Task goal
Copy each entry below without any change.

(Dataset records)
· · · · ·
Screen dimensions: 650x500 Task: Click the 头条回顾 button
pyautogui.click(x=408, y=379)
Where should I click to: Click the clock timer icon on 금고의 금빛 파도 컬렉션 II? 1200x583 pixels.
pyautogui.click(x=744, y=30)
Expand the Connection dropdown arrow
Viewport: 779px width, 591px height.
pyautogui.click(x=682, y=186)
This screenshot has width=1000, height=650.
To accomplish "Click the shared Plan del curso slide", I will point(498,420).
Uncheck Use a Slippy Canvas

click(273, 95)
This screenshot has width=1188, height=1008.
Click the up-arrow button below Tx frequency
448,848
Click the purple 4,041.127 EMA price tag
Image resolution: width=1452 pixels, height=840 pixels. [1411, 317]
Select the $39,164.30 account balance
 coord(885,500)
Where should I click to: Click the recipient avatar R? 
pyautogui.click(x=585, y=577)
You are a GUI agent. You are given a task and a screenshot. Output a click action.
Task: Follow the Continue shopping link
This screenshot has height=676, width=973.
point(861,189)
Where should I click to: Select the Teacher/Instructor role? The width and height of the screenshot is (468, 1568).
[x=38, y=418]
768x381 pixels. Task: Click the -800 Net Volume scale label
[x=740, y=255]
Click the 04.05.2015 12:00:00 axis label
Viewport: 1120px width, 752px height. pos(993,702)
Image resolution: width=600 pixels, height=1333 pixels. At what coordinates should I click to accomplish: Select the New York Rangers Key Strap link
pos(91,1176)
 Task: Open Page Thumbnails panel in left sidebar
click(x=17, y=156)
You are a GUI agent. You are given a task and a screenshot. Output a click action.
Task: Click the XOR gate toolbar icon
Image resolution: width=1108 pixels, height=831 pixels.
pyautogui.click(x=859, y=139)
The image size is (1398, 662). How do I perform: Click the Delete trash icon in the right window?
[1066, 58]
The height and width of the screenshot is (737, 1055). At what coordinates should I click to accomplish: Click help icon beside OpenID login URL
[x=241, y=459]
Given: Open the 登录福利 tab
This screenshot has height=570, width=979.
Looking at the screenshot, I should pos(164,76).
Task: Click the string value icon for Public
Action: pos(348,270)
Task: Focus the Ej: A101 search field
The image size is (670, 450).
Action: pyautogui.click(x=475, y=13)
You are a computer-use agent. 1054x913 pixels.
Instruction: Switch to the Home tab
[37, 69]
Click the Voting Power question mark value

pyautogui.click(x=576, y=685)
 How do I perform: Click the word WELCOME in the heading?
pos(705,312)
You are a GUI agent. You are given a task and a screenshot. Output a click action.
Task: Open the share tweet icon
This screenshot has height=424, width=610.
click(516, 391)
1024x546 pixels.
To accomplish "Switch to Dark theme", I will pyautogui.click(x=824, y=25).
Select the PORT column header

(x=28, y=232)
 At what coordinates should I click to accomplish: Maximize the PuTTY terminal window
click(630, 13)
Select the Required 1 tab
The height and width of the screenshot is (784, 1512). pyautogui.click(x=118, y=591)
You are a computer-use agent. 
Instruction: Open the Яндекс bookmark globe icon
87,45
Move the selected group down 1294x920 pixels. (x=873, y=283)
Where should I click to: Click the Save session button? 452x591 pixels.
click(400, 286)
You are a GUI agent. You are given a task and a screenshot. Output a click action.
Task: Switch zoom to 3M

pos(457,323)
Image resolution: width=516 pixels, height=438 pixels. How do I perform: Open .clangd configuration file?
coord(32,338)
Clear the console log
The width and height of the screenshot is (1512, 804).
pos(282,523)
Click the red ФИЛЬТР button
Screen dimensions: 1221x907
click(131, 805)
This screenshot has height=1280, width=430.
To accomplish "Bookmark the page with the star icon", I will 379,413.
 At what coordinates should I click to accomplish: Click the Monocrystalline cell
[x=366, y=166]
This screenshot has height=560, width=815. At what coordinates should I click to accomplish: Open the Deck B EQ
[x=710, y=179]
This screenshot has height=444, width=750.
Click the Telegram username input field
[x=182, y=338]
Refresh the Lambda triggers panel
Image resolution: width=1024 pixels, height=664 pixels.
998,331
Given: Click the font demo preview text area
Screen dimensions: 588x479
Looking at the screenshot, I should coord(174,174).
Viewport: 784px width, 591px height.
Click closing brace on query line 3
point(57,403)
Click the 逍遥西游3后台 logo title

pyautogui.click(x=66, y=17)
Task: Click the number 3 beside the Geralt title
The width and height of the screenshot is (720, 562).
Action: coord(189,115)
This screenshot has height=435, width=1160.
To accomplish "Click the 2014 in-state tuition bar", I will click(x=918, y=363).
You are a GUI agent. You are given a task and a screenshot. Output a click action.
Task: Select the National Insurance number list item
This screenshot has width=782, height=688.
· · · · ·
Written answer
Screen dimensions: 650x500 Task: Click the 头条回顾 button
pyautogui.click(x=408, y=379)
Where should I click to: Click the clock timer icon on 금고의 금빛 파도 컬렉션 II? 1200x583 pixels.
pyautogui.click(x=744, y=30)
Expand the Connection dropdown arrow
Viewport: 779px width, 591px height.
pyautogui.click(x=682, y=186)
This screenshot has width=1000, height=650.
To accomplish "Click the shared Plan del curso slide", I will point(498,420).
Uncheck Use a Slippy Canvas

click(273, 95)
This screenshot has width=1188, height=1008.
Click the up-arrow button below Tx frequency
448,848
Click the purple 4,041.127 EMA price tag
Image resolution: width=1452 pixels, height=840 pixels. [1411, 317]
Select the $39,164.30 account balance
 coord(885,500)
Where should I click to: Click the recipient avatar R? 
pyautogui.click(x=585, y=577)
You are a GUI agent. You are given a task and a screenshot. Output a click action.
Task: Follow the Continue shopping link
This screenshot has height=676, width=973.
point(861,189)
Where should I click to: Select the Teacher/Instructor role? The width and height of the screenshot is (468, 1568).
[x=38, y=418]
768x381 pixels. Task: Click the -800 Net Volume scale label
[x=740, y=255]
Click the 04.05.2015 12:00:00 axis label
Viewport: 1120px width, 752px height. pos(993,702)
Image resolution: width=600 pixels, height=1333 pixels. At what coordinates should I click to accomplish: Select the New York Rangers Key Strap link
pos(91,1176)
 Task: Open Page Thumbnails panel in left sidebar
click(x=17, y=156)
You are a GUI agent. You are given a task and a screenshot. Output a click action.
Task: Click the XOR gate toolbar icon
Image resolution: width=1108 pixels, height=831 pixels.
pyautogui.click(x=859, y=139)
The image size is (1398, 662). How do I perform: Click the Delete trash icon in the right window?
[1066, 58]
The height and width of the screenshot is (737, 1055). At what coordinates should I click to accomplish: Click help icon beside OpenID login URL
[x=241, y=459]
Given: Open the 登录福利 tab
This screenshot has height=570, width=979.
Looking at the screenshot, I should pos(164,76).
Task: Click the string value icon for Public
Action: pos(348,270)
Task: Focus the Ej: A101 search field
The image size is (670, 450).
Action: pyautogui.click(x=475, y=13)
You are a computer-use agent. 1054x913 pixels.
Instruction: Switch to the Home tab
[37, 69]
Click the Voting Power question mark value

pyautogui.click(x=576, y=685)
 How do I perform: Click the word WELCOME in the heading?
pos(705,312)
You are a GUI agent. You are given a task and a screenshot. Output a click action.
Task: Open the share tweet icon
This screenshot has height=424, width=610.
click(516, 391)
1024x546 pixels.
To accomplish "Switch to Dark theme", I will pyautogui.click(x=824, y=25).
Select the PORT column header

(x=28, y=232)
 At what coordinates should I click to accomplish: Maximize the PuTTY terminal window
click(630, 13)
Select the Required 1 tab
The height and width of the screenshot is (784, 1512). pyautogui.click(x=118, y=591)
You are a computer-use agent. 
Instruction: Open the Яндекс bookmark globe icon
87,45
Move the selected group down 1294x920 pixels. (x=873, y=283)
Where should I click to: Click the Save session button? 452x591 pixels.
click(400, 286)
You are a GUI agent. You are given a task and a screenshot. Output a click action.
Task: Switch zoom to 3M

pos(457,323)
Image resolution: width=516 pixels, height=438 pixels. How do I perform: Open .clangd configuration file?
coord(32,338)
Clear the console log
The width and height of the screenshot is (1512, 804).
pos(282,523)
Click the red ФИЛЬТР button
Screen dimensions: 1221x907
click(131, 805)
This screenshot has height=1280, width=430.
To accomplish "Bookmark the page with the star icon", I will 379,413.
 At what coordinates should I click to accomplish: Click the Monocrystalline cell
[x=366, y=166]
This screenshot has height=560, width=815. At what coordinates should I click to accomplish: Open the Deck B EQ
[x=710, y=179]
This screenshot has height=444, width=750.
Click the Telegram username input field
[x=182, y=338]
Refresh the Lambda triggers panel
Image resolution: width=1024 pixels, height=664 pixels.
998,331
Given: Click the font demo preview text area
Screen dimensions: 588x479
Looking at the screenshot, I should coord(174,174).
Viewport: 784px width, 591px height.
Click closing brace on query line 3
point(57,403)
Click the 逍遥西游3后台 logo title

pyautogui.click(x=66, y=17)
Task: Click the number 3 beside the Geralt title
The width and height of the screenshot is (720, 562).
Action: coord(189,115)
This screenshot has height=435, width=1160.
To accomplish "Click the 2014 in-state tuition bar", I will click(x=918, y=363).
You are a GUI agent. You are given a task and a screenshot. Output a click action.
Task: Select the National Insurance number list item
This screenshot has width=782, height=688.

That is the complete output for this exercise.